| WHAT THE TASK REQUIRES |
In the material below, the required lines run from the one containing "VMワラワラ実験 (578, 1745)" through the one containing "Reach the Wide". Copy those lines exactly, ends included, and nothing else.

(DATASET EXTRACT Opens)

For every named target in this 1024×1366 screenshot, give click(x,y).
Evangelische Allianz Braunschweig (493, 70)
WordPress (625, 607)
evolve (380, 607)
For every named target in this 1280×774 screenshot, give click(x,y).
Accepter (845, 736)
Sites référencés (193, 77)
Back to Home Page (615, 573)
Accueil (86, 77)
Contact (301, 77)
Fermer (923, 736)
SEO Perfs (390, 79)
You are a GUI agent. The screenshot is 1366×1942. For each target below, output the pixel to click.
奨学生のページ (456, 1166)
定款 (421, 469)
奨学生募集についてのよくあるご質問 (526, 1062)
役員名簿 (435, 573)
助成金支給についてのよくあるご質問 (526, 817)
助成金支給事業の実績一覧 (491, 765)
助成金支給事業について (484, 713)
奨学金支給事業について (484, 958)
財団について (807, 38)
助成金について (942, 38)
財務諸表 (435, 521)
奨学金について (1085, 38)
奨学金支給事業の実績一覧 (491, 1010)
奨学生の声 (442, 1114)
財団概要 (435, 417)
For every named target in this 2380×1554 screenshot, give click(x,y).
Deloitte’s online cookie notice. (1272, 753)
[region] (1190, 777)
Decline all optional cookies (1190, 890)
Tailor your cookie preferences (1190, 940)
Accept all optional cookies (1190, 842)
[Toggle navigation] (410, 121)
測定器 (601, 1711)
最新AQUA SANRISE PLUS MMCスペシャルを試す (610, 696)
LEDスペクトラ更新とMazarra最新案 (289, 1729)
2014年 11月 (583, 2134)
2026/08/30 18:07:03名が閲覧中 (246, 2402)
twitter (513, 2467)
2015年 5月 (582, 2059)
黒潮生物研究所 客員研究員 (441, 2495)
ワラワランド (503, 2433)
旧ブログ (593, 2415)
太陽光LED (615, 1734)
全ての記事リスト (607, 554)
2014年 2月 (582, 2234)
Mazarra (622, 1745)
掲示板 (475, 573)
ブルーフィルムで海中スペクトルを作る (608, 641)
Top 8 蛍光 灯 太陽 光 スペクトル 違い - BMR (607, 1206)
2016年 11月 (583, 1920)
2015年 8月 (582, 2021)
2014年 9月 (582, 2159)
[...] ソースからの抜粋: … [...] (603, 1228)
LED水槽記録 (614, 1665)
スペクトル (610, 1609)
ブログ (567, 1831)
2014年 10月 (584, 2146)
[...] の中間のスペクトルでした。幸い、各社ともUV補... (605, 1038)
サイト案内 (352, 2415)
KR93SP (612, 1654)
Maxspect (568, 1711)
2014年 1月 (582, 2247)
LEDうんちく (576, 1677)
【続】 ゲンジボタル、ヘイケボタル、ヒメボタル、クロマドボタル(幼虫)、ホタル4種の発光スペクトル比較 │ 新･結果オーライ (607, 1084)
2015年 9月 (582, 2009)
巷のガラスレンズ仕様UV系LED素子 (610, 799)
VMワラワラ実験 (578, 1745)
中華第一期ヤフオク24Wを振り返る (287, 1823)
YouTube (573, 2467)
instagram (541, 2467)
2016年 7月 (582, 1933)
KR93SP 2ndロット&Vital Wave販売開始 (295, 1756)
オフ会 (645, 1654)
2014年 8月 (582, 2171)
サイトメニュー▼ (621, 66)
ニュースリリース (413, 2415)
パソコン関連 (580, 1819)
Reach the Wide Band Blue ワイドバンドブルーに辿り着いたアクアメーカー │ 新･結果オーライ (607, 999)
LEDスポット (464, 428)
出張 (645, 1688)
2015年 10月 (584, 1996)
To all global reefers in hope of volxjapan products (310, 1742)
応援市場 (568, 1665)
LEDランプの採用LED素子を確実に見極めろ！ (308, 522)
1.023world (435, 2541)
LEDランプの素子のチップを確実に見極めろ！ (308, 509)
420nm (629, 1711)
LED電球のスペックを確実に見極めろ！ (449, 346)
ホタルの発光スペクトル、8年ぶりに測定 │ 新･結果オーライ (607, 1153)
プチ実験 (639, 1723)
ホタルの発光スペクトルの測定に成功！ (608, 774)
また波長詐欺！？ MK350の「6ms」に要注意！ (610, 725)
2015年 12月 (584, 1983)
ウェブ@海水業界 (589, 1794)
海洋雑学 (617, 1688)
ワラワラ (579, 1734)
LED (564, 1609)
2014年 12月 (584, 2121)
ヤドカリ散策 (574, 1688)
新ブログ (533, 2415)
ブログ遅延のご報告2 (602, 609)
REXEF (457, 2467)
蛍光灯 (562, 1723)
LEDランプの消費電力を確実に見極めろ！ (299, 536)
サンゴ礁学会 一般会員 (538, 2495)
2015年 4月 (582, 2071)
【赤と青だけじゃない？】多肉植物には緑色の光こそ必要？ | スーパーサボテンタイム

(DATASET EXTRACT Closes)

| SOLUTION TO THIS TASK |
VMワラワラ実験 (578, 1745)
中華第一期ヤフオク24Wを振り返る (287, 1823)
YouTube (573, 2467)
instagram (541, 2467)
2016年 7月 (582, 1933)
KR93SP 2ndロット&Vital Wave販売開始 (295, 1756)
オフ会 (645, 1654)
2014年 8月 (582, 2171)
サイトメニュー▼ (621, 66)
ニュースリリース (413, 2415)
パソコン関連 (580, 1819)
Reach the Wide Band Blue ワイドバンドブルーに辿り着いたアクアメーカー │ 新･結果オーライ (607, 999)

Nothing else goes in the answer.